Está em minha discoteca de long-plays até hoje. |
Do México
ainda fui a Nova York antes de voltar ao Rio, mas o disco viajou bem e tive a
satisfação de, ao chegar em casa, tocá-lo para a família. A grande e
agradabilíssima surpresa foi constatar que “Adoro” vinha muito bem acompanhada
no disco – todas suas músicas são muito boas, de tal forma que algumas ganharam
mais destaque do que a primeira. Estão nele, por exemplo, “Esta tarde vi
llover”, “Contigo aprendi”, “Aquel señor” e “Perdóname”.
Depois de
algum tempo, no Brasil, achei o “Para mi siempre amor”, outro long-play com
músicas muito boas, como “Eres tu”, “Pero te extraño” e “Ya te olvidé”, por
exemplo. O terceiro foi “Corazón Salvage”, com músicas da novela com o mesmo
título.
Nesse tempo,
como hobby de fim de semana, eu gravava em fitas cassete programas de músicas populares
variadas (que eu chamava “a melhor música que tenho em casa”) e sempre
introduzia algo de Manzanero.
Quando os
sistemas de som passaram à fase dos CD’s, encontrei boleros e canções de
Manzanero interpretadas, também, por outros cantores e inseridos em discos com
músicas de autores variados.
Meus
long-plays ficaram encostados, mas não me desfiz do antigo sistema de
toca-discos de long-play. Demorou, mas um técnico nissei conseguiu ligá-lo ao
meu novo aparelho de som (este, aliás, já está idoso) e voltei a ouvir meus
long-plays.
Antiguidade em funcionamento |
O
noticiário da morte de Manzanero, acompanhado de resumos biográficos, me fez
constatar que, nos últimos anos, eu não vinha acompanhando suas atividades e o
reconhecimento internacional de sua obra.

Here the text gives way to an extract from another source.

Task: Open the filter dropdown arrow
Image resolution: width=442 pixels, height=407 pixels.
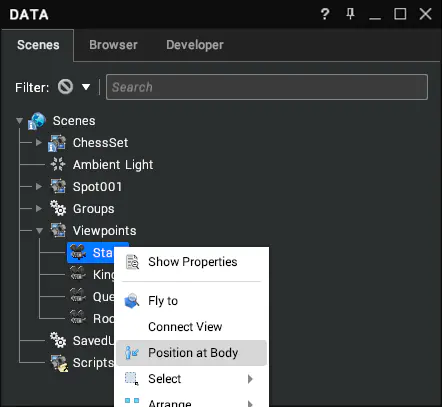Action: point(86,87)
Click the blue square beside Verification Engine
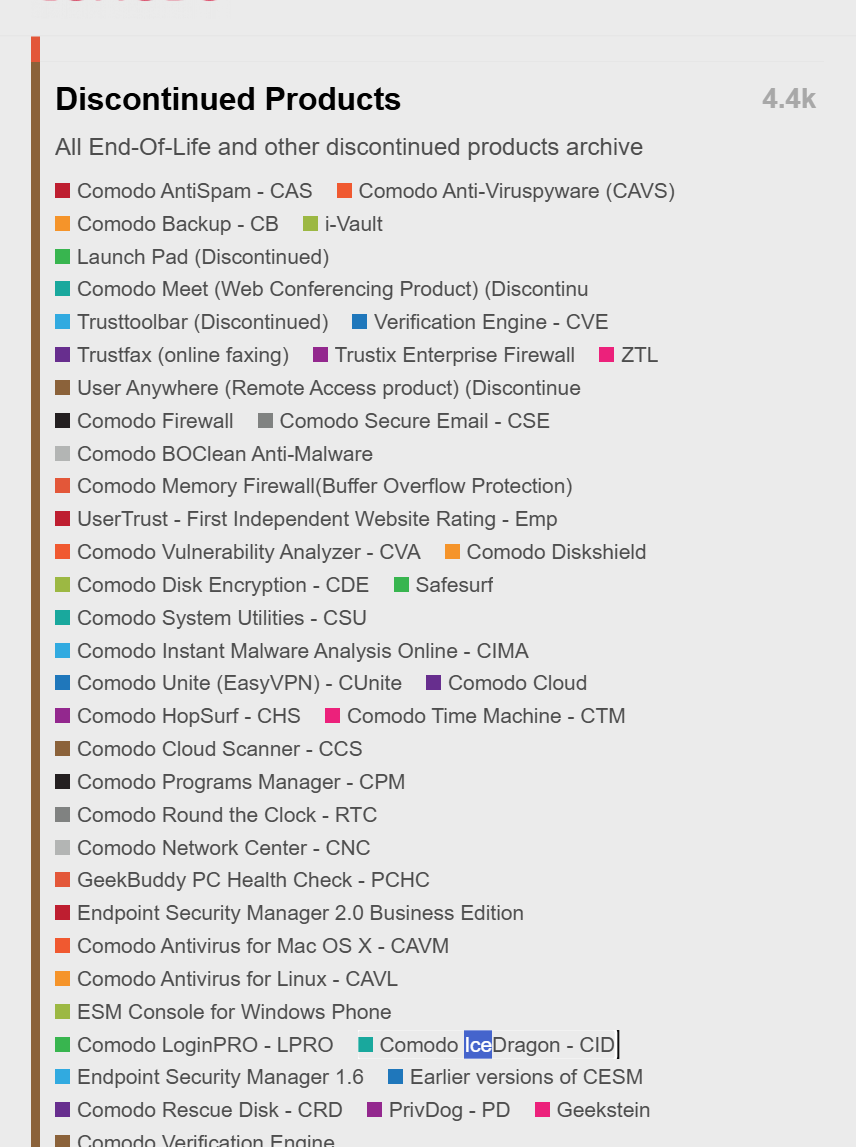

Por exemplo, eu não sabia do prêmio
Grammy que ele recebeu em 2014; do sucesso de “Somos Novios”; de seu show com
Plácido Domingo; de outro, com Roberto Carlos; e da interpretação de suas
músicas por cantores famosos – como Pavarotti e Andrea Bocelli. Li, agora,
também, que Gabriel García Márquez considerava Manzanero um dos grandes poetas
da língua espanhola.
De minha
parte, posso dizer que sua poesia nas letras das músicas me encanta por seu extraordinário
romantismo, sua originalidade e sua intensidade. Para ilustrar o que estou
tentando expressar, transcrevo abaixo alguns versos de “Contigo Aprendí”:
Que existen nuevas y mejores emociones
Contigo aprendí
A conocer un mundo nuevo de ilusiones
…
“Aprendí
Que puede un beso ser más dulce y más profundo
Que puedo irme mañana mismo de este mundo
Las cosas buenas, ya contigo las viví
Y contigo aprendí
Que yo nací el día en que te conocí”
Manzanero permanece conosco. Desejo que ele tenha tido meios de saber quanto encantou pessoas do mundo todo com sua música, seu piano e sua poesia. Que o “chaparrito” genial descanse em paz.
Washington Luiz Bastos Conceição
Notas:
- Na volta da temporada de nossa família em Chicago, em 1969, tiramos uns dias de férias e passamos pelo México, Leilah, eu e os três meninos (ainda não tínhamos a caçula). Fizemos o mesmo programa turístico que cumpri em 1967. Depois, ao longo dos anos, tivemos oportunidades de voltar àquele país – e as aproveitamos muito bem.
- Para os leitores interessados em ouvir músicas
de Manzanero, informo que o Youtube oferece um extenso cardápio delas. Para
começarem, passo abaixo os links de áudios de “Adoro” e de “Contigo aprendí”:
https://www.youtube.com/watch?v=Gb7C9rga3wc
https://www.youtube.com/watch?v=7v4OIim8LBw
Adoro Esta tarde vi llover...
ResponderExcluirDe Álvaro Esteves: Excelente, caro amigo! Boleros em desfile! E bela e merecida homenagem!
ResponderExcluirDe D. Isette: Washington, como uma grande apreciadora de Boleros,achei perfeita a sua crônica homenageando Manzanero!!! Esse ritmo que embalou nossa geração, não pode ser esquecido! Abraços para vocês.